208 A representative hardware environment for practicing the embodiments may include a hardware configuration of an information handling/computer system in accordance with the embodiments herein. The system herein comprises at least one processor or central processing unit (CPU). The CPUs are interconnected via system busto various devices such as a random-access memory (RAM), read-only memory (ROM), and an input/output (I/O) adapter. The I/O adapter can connect to peripheral devices, such as disk units and tape drives, or other program storage devices that are readable by the system. The system can read the inventive instructions on the program storage devices and follow these instructions to execute the methodology of the embodiments herein.

The system further includes a user interface adapter that connects a keyboard, mouse, speaker, microphone, and/or other user interface devices such as a touch screen device (not shown) to the bus to gather user input. Additionally, a communication adapter connects the bus to a data processing network, and a display adapter connects the bus to a display device which may be embodied as an output device such as a monitor, printer, or transmitter, for example.
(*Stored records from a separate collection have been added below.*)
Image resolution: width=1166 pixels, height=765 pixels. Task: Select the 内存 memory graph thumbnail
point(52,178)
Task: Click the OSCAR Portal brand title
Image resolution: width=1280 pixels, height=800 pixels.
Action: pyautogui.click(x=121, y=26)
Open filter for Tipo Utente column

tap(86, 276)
A description of an embodiment with several components in communication with each other does not imply that all such components are required. On the contrary, a variety of optional components are described to illustrate the wide variety of possible embodiments of the invention. When a single device or article is described herein, it will be apparent that more than one device/article (whether or not they cooperate) may be used in place of a single device/article.
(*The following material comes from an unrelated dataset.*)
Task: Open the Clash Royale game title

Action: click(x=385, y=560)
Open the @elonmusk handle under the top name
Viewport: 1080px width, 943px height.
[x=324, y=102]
Similarly, where more than one device or article is described herein (whether or not they cooperate), it will be apparent that a single device/article may be used in place of the more than one device or article, or a different number of devices/articles may be used instead of the shown number of devices or programs. The functionality and/or the features of a device may be alternatively embodied by one or more other devices which are not explicitly described as having such functionality/features. Thus, other embodiments of the invention need not include the device itself.

The illustrated steps are set out to explain the exemplary embodiments shown, and it should be anticipated that ongoing technological development will change the manner in which particular functions are performed. These examples are presented herein for purposes of illustration, and not limitation. Further, the boundaries of the functional building blocks have been arbitrarily defined herein for the convenience of the description. Alternative boundaries can be defined so long as the specified functions and relationships thereof are appropriately performed.

Alternatives (including equivalents, extensions, variations, deviations, etc., of those described herein) will be apparent to persons skilled in the relevant art(s) based on the teachings contained herein. Such alternatives fall within the scope and spirit of the disclosed embodiments. Also, the words “comprising,” “having,” “containing,” and “including,” and other similar forms are intended to be equivalent in meaning and be open-ended in that an item or items following any one of these words is not meant to be an exhaustive listing of such item or items or meant to be limited to only the listed item or items. It must also be noted that as used herein and in the appended claims, the singular forms “a,” “an,” and “the” include plural references unless the context clearly dictates otherwise.

Finally, the language used in the specification has been principally selected for readability and instructional purposes, and it may not have been selected to delineate or circumscribe the inventive subject matter. It is therefore intended that the scope of the invention be limited not by this detailed description, but rather by any claims that issue on an application based here on. Accordingly, the embodiments of the present invention are intended to be illustrative, but not limiting, of the scope of the invention, which is set forth in the following claims.